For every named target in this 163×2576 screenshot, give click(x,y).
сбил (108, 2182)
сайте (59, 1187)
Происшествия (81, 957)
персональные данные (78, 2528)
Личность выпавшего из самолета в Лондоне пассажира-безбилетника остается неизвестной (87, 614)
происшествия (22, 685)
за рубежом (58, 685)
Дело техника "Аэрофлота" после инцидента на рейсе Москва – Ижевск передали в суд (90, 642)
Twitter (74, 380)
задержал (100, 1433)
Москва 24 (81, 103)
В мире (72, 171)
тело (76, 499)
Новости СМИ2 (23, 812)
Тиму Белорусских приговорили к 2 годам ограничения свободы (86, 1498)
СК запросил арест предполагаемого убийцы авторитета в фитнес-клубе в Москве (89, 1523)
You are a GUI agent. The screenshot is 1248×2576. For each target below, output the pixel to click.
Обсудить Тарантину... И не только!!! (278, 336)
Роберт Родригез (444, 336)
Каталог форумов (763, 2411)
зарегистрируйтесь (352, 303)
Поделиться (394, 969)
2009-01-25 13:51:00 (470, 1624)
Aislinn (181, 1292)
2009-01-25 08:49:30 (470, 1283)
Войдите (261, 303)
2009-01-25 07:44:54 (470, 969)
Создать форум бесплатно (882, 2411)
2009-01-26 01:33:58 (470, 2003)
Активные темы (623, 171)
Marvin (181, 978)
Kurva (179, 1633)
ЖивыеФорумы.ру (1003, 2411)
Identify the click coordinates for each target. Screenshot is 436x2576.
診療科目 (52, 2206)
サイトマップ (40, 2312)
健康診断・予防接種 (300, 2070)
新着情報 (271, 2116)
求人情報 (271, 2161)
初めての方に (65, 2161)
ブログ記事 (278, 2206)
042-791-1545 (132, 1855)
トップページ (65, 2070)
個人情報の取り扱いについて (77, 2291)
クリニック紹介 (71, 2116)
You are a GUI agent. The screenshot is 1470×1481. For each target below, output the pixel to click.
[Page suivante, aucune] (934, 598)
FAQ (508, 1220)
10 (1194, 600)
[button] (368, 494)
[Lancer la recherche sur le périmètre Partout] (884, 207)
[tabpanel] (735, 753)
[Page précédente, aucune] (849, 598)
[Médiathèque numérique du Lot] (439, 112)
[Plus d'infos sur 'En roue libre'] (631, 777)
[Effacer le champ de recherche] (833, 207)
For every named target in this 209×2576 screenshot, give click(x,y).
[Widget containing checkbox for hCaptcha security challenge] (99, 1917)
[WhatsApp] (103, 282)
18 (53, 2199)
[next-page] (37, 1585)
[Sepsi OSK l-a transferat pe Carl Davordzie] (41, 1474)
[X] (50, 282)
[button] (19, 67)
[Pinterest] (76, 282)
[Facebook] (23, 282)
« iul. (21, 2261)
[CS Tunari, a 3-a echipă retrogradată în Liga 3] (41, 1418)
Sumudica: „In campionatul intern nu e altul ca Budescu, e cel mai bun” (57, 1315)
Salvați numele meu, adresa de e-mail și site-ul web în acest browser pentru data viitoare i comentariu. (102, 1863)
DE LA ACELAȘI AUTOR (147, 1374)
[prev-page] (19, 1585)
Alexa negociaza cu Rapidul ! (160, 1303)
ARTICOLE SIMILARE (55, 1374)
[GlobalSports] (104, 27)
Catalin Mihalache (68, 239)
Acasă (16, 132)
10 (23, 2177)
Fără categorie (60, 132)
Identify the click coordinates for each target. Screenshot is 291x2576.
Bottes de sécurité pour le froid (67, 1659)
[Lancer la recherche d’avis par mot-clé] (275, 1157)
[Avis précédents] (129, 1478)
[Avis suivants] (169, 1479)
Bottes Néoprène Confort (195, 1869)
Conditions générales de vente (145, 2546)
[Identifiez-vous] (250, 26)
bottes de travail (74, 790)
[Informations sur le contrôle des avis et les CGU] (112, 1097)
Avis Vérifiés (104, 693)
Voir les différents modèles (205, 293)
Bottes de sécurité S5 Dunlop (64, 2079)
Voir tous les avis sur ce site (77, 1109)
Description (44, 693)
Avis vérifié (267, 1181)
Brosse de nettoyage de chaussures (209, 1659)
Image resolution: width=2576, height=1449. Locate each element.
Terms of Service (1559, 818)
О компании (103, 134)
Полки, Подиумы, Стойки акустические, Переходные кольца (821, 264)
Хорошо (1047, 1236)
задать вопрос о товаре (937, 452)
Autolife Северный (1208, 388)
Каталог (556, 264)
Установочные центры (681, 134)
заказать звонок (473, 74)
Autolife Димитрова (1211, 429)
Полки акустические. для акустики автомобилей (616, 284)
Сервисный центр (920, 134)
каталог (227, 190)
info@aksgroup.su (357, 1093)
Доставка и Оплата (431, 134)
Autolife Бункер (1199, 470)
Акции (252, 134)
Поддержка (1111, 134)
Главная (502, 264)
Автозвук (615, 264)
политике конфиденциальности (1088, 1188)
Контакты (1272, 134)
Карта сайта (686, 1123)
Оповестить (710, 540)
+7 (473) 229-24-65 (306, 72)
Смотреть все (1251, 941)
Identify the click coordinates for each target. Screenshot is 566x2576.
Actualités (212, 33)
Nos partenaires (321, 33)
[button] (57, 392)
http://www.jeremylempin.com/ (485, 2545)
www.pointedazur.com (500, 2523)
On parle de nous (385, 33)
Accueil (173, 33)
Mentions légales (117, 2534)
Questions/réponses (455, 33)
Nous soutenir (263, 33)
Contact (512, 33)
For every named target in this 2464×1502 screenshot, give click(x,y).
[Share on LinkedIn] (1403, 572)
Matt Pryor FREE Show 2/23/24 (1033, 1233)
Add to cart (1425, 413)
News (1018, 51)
^^^^^^^^^^^^^^^^
Instructions to follow — Among the lines above, repeat exactly those from the line with "初めての方に (65, 2161)" to the line with "10 (1194, 600)", counting both ends.

Answer for the task —
初めての方に (65, 2161)
ブログ記事 (278, 2206)
042-791-1545 (132, 1855)
トップページ (65, 2070)
個人情報の取り扱いについて (77, 2291)
クリニック紹介 (71, 2116)
You are a GUI agent. The screenshot is 1470×1481. For each target below, output the pixel to click.
[Page suivante, aucune] (934, 598)
FAQ (508, 1220)
10 (1194, 600)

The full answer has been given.